Can anyone help me find a location in North GA for sourewood for this summer?


----------



## Jim Fischer (Jan 5, 2001)

Talk to National Forest Rangers, state fire crews,
and local fire crews.

What you are looking for is an area with some
elevation that burned or was cut for timber,
but you want a cut or burn that was 3 to 7
years ago. Sourwood is an "early growth"
tree, one that grows best in these conditions.

This is perhaps the single most valuable beekeeping
"secret" anyone will ever tell you in terms
of impact on your bottom line.


----------



## Branman (Aug 20, 2003)

Also be prepared to erect an electric fence...there is a pretty dense bear population.

Jim, thanks for that advice, too


----------



## The7Cs (Apr 25, 2005)

Mikes,

How many hives? I've got a friend in the hills west of Dahlonega who also keeps bees. He may be able to help scout a location.

Also, you wouldn't happen to be a member of the Tara Beekeepers Assoc, would you?


----------



## mikes (May 20, 2004)

Thanks Joe, I would like to find a place for 10-20 hives. Yes I am a member of the Tara Beekeepers Assoc. but Im not to active, way busy, but do attend just about all state meetings. We just came back for Young Harris, what a grear meeting. If you havent been you should check it out.

Mike


----------



## BubbaBob (Jan 18, 2005)

Mikes, call Robert Brewer, the UGA extension agent in Young Harris. If he doesn't know anywhere good, he'll give you some phone numbers to call to scout up a place.

You might also call Dr Jamie Ellis at the UGA bee lab...he might be able to help. His phone number is 706/769-1736.
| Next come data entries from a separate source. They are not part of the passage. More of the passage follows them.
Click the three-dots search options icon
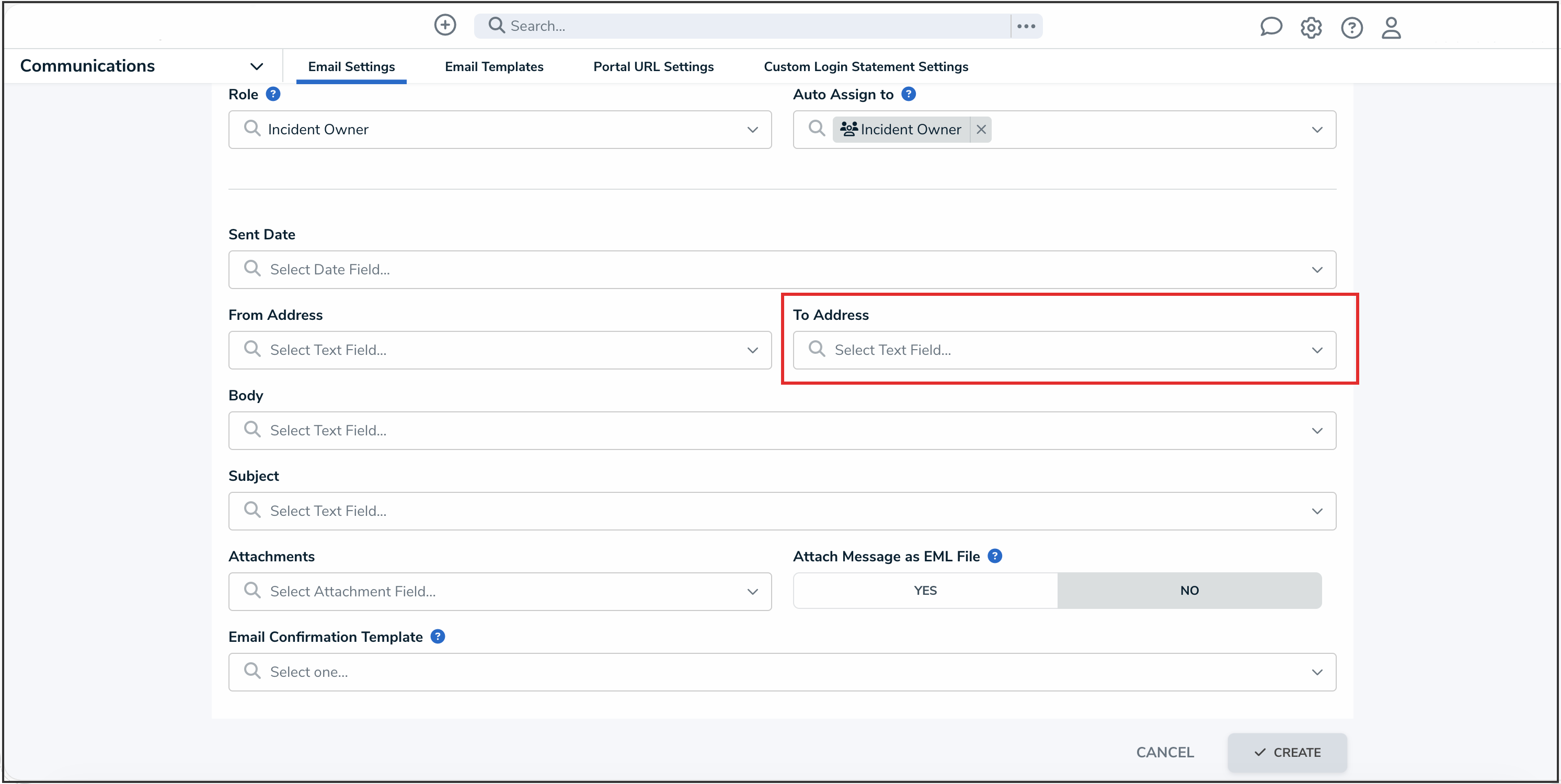The height and width of the screenshot is (784, 1561). [1026, 26]
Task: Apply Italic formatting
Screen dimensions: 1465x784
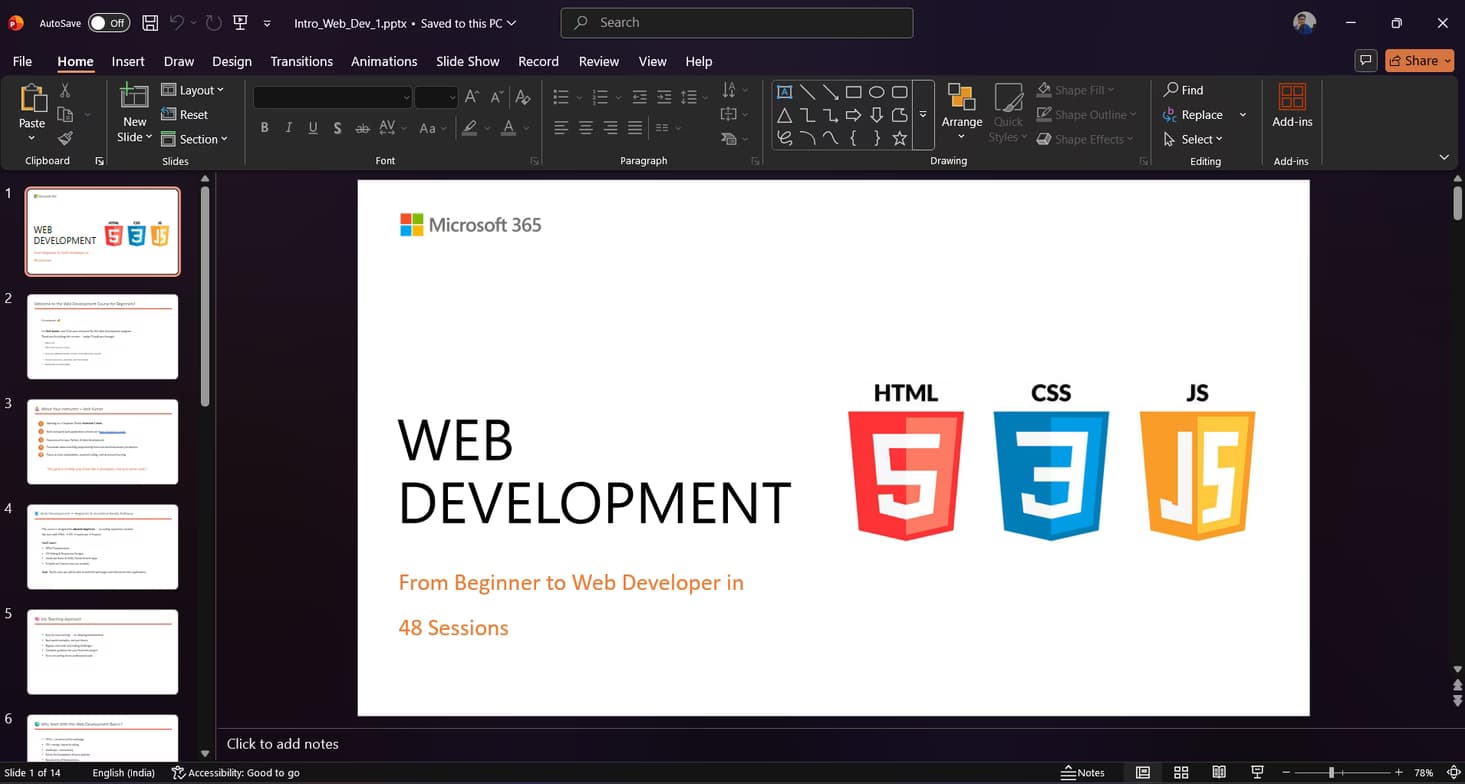Action: (288, 127)
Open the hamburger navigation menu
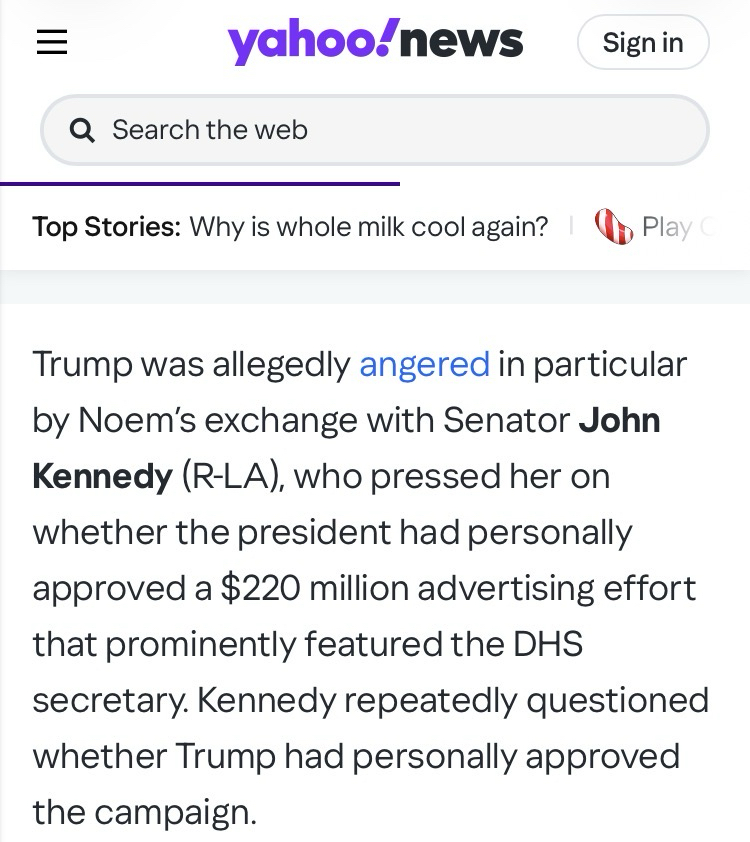The width and height of the screenshot is (750, 842). click(x=52, y=42)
Also, as pointed out, be prepared to errect a bear fence. I use an electrified barbed wire fence powered by a 12 volt deep cycle battery. Aoo new equipment will run you about 200 dollars for the fencing material. Also, a hint...bait the midpoint of each of the four sides of the enclosure with bacon stuck to a barb on the fence. A bear's fur is good insulation when he brushes against a fence while trying to get through, but when he gets the fence in his mouth from going after the bacon it'll back him off real quick.

BubbaBob


----------